_Work to do_
In the records, change every "Click" to "Select" and write them out again with nothing else altered. Leave the pictures out.

Collected data:
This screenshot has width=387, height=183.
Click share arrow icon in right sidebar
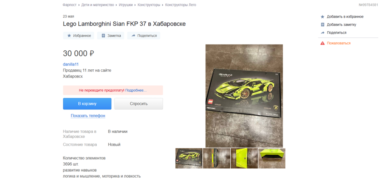point(322,33)
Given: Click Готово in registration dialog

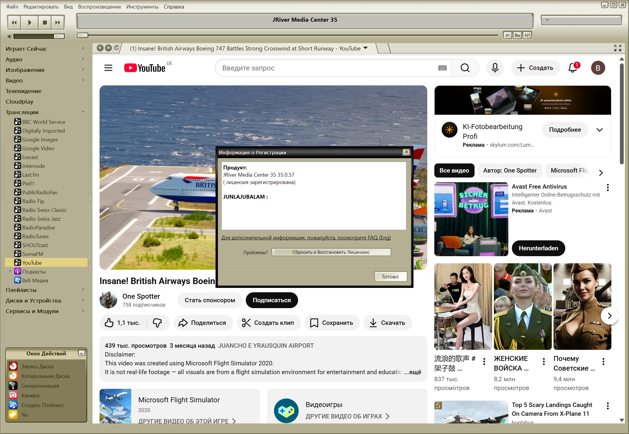Looking at the screenshot, I should tap(390, 276).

_Exercise result_
This screenshot has width=387, height=183.
Select share arrow icon in right sidebar
point(322,33)
Given: Select Готово in registration dialog

Looking at the screenshot, I should tap(390, 276).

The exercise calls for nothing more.